Türk dizilerinin
bölüm süreleri neden bu kadar uzun?
Kime göre, neye
göre uzun diyeceksiniz. Türkiye’de de en azından ‘AB’ grubunun yoğun ilgisini
çeken Amerikan dizileriyle bir karşılaştırma yapalım. Yılda yirmi küsür bölümle
ekrana gelen Amerikan durum komedilerinin her bir bölümü (net, yani reklam
hariç) 25 dakikanın altında. Aynı gösterim sıklığına sahip CSI, 24 gibi
aksiyon/gerilim dramalarında süre net 45 dakika civarında. Daha büyük bir prodüksiyon
gerektiren Sopranos ve Game of Thrones gibi dramalar yılda yaklaşık on defa izleyiciyle buluşsa da bölüm uzunlukları net 1 saati aşmıyor. Türk
dizileri ise, yayın sezonu boyunca istisnasız her hafta seyirciyle buluşurken her
bir bölüm mutlaka net bir saatin üzerinde, pek çok yapımda ise bir buçuk saati
dahi aşıyor, böylece tek bir yapım reklamlarıyla özetleriyle birlikte tüm bir
akşamı götürüyor. Yalnız Kuzey Güney,
Ezel, Fatmagül’ün Suçu Ne? gibi dramalar değil, Yalan Dünya gibi bir komedi bile net bir buçuk saat. Zurnanın zırt
dediği yer yenilerde İntikam
dizisinin ilk bölümünün aynı kanalda bir gece boyunca art arda üç kere
gösterilmesi oldu. Neden? Yapımcılar ve kanal yöneticileri bunu neden tercih
ediyor, izleyiciler buna neden tahammül ediyor? İnsanın aklına iki temel neden
geliyor.
1) Birincisi, ‘biz
böyle uzun, yavaş, ağdalı işleri severiz; bizim kültürümüze, muhabbetlerimize,
iletişim tarzımıza bu uygun.’ Bunda mutlaka bir doğruluk payı vardır.
İzleyiciye hiç hitap etmeyen bir formatın süregitmesi pek mümkün değil. Bizim
izleyicimiz neden sever böyle işleri, bunun temeli anlatı geleneğimizin
tarihinde falan aranabilir. Veya şöyle düşünülebilir. Türkiye ulaşımın ortalama
gelir düzeyine göre çok masraflı olduğu, ev dışında eğlenceye erişimin hem bu
tür ekonomik olgulardan hem de mahremiyeti düzenleyen toplumsal kurallardan
ötürü çok serbest olmadığı bir ülke. ‘Keyif’
dediğimiz şey, özellikle kadınlar için, ev ve aile tarafından belirlenen
koordinatlar içinde tadıldığı ölçüde meşruiyet kazanıyor. Bir de son derece
yaygın ev hanımlığı durumu var. Yani Türkiye’de TV izleyicisinin TV ile
ilişkisi ‘işten eve geldim, spor salonuna veya bara gitmeden önce bir yarım
saat televizyona bakayım’dan ziyade, ‘televizyon sabahtan akşama kadar açık
kalsın, nasıl olsa hep evdeyiz/kahvehanedeyiz, ne çıkarsa izleriz’ biçiminde,
dersek herhalde çok yanlış bir genelleme yapmış olmayız.

▶ Gösterilen Veriler:
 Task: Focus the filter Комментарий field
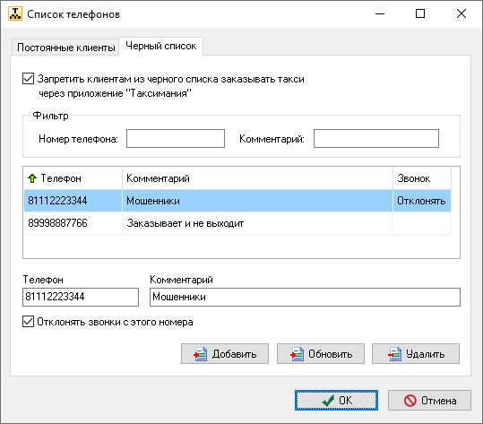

▶ Yapılacak İşlemler:
[A] Türk dizilerinin bölüm sürelerini ele alan alıntıya göre İntikam dizisinin ilk bölümü, aynı kanalda bir gece boyunca kaç kez gösterilmiştir?
[B] Türk dizilerinin bölüm sürelerini ele alan alıntıyı, son cümlesinden itibaren sürdürünüz.

▶ Sıralı Sonuçlar:
[A] Art arda üç kez.

[B]
Eğer olay bundan
ibaretse, mesele—yarı cahil TV prodüktörlerinin çok sevdiği deyimle—bir ‘arz
talep meselesi.’ Seyirci bunu talep ediyor, biz de bunu veriyoruz. Fakat iletişim
sosyolojisi ve ekonomisi üzerine kafa patlatmış herkes talep denilen şeyin öyle
mantar gibi kendiliğinden bitmediğini; endüstrinin talep yaratma, yönlendirme, yönetme
durumuna gelebildiğini bilir. Bir de ‘talep’ deyip geçmeden önce şunu fark
etmek lazım: Belli bir formatın seyirci tarafından reddedilmemesi o formatın şevkle
benimsendiğinden ziyade, seyircinin duruma yalnızca alternatifsizlikten ötürü tahammül
etmekte olduğu anlamına gelebilir.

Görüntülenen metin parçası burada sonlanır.